Shrek director Andrew Adamson to direct Beasts of Burden
|NEWS - MOVIE NEWS|
And I would have gotten away with it too, if it wasn't for you anthropomorphic pets...and your ogre-ish director...
Depending on which side of the fence you sit, this news will either leave you feeling somewhat jubilant, or a little disconcerted. However, for those of you unfamiliar with Beasts of Burden, allow me to enlighten you.
Originally introduced in anthologies The Dark Horse Book of Hauntings, Witchcraft, and Monsters, Beasts of Burden follows the paranormal jaunt of six investigators through the idyllic town of Burden. However, unlike the Winchester boys of Supernatural, and the ever-meddling clique of Scooby-Doo, our heroes within Beasts of Burden consist of five dogs and one cat!

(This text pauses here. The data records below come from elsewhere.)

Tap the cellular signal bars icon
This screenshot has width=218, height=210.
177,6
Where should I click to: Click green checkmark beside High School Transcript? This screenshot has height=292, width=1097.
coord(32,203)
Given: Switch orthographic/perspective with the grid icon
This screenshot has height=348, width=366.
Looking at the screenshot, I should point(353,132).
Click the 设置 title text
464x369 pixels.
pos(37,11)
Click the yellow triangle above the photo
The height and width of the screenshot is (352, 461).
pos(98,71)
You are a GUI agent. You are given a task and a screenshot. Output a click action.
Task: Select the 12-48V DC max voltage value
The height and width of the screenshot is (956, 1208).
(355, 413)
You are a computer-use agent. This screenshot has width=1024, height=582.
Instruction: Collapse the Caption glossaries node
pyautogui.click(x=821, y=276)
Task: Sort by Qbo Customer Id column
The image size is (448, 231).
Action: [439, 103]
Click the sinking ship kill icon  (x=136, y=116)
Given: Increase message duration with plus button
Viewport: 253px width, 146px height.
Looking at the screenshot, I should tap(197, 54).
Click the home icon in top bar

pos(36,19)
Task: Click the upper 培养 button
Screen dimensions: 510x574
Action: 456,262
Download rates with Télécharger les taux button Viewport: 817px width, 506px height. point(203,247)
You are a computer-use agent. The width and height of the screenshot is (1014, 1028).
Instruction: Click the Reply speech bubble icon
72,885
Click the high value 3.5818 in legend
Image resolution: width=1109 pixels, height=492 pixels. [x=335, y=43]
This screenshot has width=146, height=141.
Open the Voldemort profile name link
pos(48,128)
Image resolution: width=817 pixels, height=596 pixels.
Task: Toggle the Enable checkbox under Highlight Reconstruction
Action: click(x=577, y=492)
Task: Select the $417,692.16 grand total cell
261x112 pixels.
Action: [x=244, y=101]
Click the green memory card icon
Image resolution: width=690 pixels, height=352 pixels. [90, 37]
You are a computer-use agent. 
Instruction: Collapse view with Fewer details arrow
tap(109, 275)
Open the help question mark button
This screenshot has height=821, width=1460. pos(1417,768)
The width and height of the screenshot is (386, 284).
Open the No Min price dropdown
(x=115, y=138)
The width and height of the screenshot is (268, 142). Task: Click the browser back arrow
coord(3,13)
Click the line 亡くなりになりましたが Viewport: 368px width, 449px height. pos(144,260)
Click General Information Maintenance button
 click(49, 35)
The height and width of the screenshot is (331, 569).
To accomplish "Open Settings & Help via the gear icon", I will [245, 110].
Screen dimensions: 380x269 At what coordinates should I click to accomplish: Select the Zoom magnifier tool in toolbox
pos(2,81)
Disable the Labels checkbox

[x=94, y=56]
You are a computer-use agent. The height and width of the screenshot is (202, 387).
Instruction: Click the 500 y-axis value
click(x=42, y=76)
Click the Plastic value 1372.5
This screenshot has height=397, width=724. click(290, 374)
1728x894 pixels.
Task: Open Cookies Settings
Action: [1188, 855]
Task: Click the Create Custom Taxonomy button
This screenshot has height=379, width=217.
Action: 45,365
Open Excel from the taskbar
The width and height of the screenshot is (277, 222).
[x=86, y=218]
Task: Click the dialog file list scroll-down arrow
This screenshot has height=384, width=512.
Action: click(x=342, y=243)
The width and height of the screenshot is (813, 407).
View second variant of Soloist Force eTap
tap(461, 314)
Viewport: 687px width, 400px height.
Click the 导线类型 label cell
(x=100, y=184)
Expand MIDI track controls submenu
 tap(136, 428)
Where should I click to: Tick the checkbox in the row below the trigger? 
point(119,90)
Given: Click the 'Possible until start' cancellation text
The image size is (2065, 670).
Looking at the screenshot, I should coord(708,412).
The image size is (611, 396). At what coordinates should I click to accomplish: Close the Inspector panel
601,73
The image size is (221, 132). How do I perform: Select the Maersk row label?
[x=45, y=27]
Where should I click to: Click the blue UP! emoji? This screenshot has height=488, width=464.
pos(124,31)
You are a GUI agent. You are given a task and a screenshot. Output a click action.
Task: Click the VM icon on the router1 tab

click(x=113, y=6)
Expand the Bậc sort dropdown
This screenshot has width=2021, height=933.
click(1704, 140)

Yes, you heard me correct - this comic book series, created by Evan Dorkin and Jill Thompson, combined paranormal investigation with anthropomorphic pets, offering the reader a fresh approach in what is often seen as a somewhat diluted genre.
So, such is the prevalence of comic-book-to-movie adaptations at present - and the rather painful success of the Twilight series (I'm sorry, but I just can't bear it) - that this Eisner award-winning series was always going to be a tempting venture for any (and many) of the top film studios; and with confirmation of a CGI-embodied transformation, the question now turned to who was best suited to direct.
If internet gossip is to be believed, a number of names were being considered, including fan favourites Guillermo del Toro, Peter Jackson and Sam Raimi. Sure, I even read somewhere that Zack Snyder was in the runnings, and after the remarkable job he did with Watchmen (for his sake, I'll ignore Sucker Punch), who could blame them? Yet after much talk - and frivolous amounts of speculation - The Hollywood Reporter has confirmed that Andrew Adamson (of Shrek and Narnia fame) is the lucky suitor, and that he will be joined throughout by Strange Weather Films partners Aron Warner and Mike Richardson of Dark Horse Entertainment (talk about being watched closely!).
Adamson, as mentioned, was the director of family favourites Shrek and Shrek 2, but soon moved on to The Chronicles of Narnia: The Lion, The Witch and The Wardrobe and its subsequent sequel, Prince Caspian. Furthermore, Adamson is believed to have had heavy input in the final Shrek productions (is that a good thing?) and is executive producer of its Joey-styled spin-off, Puss in Boots (incidentally, as is Guillermo del Toro). Both he and Warner have extensive experience within the world of CGI - as the above franchises have proved - but is this enough to guarantee the film's success?
While filming dates and/or cast are yet to be confirmed, I'm certainly excited by this project. Call it silly, but there is just something about talking animals that gets me every time. After all, it can't be worse than Scooby-Doo 2: Monsters Unleashed, can it?